Thalassemia is a genetic blood disorder. In this condition, the patient’s body is cannot generate normal haemoglobin and needs Red Blood Cell transfusions every two to three weeks to survive

There are two major types of Thalassemia – alpha and beta. In the case of alpha thalassemia, at least one of the alpha globin genes has an abnormality. In beta thalassemia, the beta globin genes are affected. Each of the forms has sub-types, which vary in indications and rigorousness.
If one of the parents is a carrier of thalassemia, the child can develop thalassemia minor. People with this disorder usually do not exhibit any symptoms, which makes it difficult to identify the condition. It is thus advisable to test the parents and relatives whenever one child is tested positive for thalassemia.

If both parents have thalassemia, there is a 25 per cent chance the child will be born with thalassemia.

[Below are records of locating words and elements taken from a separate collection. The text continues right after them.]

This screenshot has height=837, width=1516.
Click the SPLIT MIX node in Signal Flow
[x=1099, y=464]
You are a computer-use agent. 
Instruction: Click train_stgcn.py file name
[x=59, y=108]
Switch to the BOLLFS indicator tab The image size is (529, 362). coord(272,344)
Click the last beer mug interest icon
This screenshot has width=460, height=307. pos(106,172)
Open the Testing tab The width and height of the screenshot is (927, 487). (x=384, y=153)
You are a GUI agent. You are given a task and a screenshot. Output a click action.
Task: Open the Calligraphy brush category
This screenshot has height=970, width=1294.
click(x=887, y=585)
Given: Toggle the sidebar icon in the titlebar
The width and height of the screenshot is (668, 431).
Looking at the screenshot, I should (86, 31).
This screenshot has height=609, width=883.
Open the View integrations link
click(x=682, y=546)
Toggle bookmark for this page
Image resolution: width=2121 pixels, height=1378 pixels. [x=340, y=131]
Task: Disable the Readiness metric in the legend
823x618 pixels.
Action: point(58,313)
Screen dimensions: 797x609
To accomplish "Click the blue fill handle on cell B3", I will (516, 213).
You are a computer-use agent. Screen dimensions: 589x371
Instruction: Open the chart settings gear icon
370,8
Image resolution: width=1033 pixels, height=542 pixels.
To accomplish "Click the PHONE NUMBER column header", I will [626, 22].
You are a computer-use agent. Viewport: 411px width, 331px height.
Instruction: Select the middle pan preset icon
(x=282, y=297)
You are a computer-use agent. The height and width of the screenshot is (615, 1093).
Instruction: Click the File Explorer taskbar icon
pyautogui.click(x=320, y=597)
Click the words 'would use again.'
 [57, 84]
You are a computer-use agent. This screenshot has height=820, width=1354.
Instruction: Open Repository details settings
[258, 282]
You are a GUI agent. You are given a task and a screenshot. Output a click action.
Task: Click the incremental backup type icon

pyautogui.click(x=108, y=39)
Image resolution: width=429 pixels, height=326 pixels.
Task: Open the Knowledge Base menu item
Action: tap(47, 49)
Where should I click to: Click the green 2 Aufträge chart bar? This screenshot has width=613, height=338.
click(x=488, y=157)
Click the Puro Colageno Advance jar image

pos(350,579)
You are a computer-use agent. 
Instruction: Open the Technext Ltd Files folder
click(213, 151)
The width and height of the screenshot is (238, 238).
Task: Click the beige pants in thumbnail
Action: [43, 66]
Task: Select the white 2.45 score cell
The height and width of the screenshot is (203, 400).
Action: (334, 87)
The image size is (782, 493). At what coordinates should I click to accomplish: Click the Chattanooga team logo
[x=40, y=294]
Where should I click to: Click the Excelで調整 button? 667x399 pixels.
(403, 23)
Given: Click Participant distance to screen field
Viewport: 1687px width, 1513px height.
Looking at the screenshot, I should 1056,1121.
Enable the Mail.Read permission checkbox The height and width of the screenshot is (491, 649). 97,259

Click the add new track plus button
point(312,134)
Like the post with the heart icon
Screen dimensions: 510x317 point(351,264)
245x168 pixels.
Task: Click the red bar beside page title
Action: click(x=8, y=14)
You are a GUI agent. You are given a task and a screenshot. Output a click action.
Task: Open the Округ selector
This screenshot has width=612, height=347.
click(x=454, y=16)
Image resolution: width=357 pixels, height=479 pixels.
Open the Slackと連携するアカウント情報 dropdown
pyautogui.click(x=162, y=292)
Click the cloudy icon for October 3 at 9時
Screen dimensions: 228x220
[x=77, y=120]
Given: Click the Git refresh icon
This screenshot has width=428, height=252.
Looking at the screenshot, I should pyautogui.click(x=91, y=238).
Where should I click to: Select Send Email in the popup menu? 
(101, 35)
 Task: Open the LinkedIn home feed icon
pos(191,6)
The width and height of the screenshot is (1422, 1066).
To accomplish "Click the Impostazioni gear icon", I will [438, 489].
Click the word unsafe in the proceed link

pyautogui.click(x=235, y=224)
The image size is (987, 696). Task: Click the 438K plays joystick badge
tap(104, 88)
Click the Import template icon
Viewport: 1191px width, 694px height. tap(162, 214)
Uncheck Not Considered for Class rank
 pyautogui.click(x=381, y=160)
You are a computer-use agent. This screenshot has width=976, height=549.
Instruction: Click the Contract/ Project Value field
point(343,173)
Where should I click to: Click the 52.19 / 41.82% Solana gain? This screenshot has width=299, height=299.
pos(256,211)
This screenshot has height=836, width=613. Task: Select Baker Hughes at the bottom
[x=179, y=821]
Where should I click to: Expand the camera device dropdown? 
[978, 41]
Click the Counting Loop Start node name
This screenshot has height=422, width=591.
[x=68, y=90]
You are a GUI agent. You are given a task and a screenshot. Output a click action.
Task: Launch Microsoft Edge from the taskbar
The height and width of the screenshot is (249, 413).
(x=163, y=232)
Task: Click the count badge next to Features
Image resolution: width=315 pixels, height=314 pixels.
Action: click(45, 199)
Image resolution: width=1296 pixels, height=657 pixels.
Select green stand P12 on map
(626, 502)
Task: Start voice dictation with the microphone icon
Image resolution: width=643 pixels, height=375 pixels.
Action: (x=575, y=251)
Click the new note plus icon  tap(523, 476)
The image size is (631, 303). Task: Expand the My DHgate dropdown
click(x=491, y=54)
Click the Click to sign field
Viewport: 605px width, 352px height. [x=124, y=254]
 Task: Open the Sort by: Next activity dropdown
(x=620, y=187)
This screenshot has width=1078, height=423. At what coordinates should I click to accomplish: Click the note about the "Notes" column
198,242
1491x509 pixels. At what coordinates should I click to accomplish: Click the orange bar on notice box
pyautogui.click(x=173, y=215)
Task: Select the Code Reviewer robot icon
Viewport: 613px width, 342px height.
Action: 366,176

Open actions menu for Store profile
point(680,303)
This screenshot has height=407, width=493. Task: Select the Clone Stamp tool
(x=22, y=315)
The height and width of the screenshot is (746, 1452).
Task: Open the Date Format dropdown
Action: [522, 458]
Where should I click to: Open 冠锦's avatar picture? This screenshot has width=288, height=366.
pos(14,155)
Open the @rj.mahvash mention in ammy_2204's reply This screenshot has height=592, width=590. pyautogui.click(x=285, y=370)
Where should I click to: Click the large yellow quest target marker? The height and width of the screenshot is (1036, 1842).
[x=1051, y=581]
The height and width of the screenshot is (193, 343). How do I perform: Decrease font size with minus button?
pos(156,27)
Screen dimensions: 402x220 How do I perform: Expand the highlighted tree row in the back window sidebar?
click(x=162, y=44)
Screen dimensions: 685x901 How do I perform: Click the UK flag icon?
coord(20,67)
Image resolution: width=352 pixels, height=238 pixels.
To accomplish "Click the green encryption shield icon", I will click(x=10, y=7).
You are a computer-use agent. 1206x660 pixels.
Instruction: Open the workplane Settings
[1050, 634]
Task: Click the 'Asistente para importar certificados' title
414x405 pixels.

Since your body has fewer red blood cells when you have thalassemia, you may have low blood count or anaemia symptoms. When you have anaemia, you might feel tired or weak. You might also experience:

• Dizziness
• Shortness of breath
• A fast heartbeat
• Headache
• Difficulty concentrating
• Pale skin
• Your body will try very hard to make more red blood cells. The main place where blood cells are made in the bone marrow is the dark, spongy part in the middle of bones. Because your bone marrow may work harder than normal, it might grow bigger. This causes your bones to expand and may stretch your bones and make them thinner and more easily broken.
• Another place where blood is made is an organ called the spleen. It sits on the left side of your abdomen, just under your lower ribs. The spleen has many other jobs. Two of the major ones are filtering and monitoring the blood for certain infections. When it finds these infections, it can start fighting them. For example, when you have Thalassemia, the spleen can get very big as it tries to make blood cells.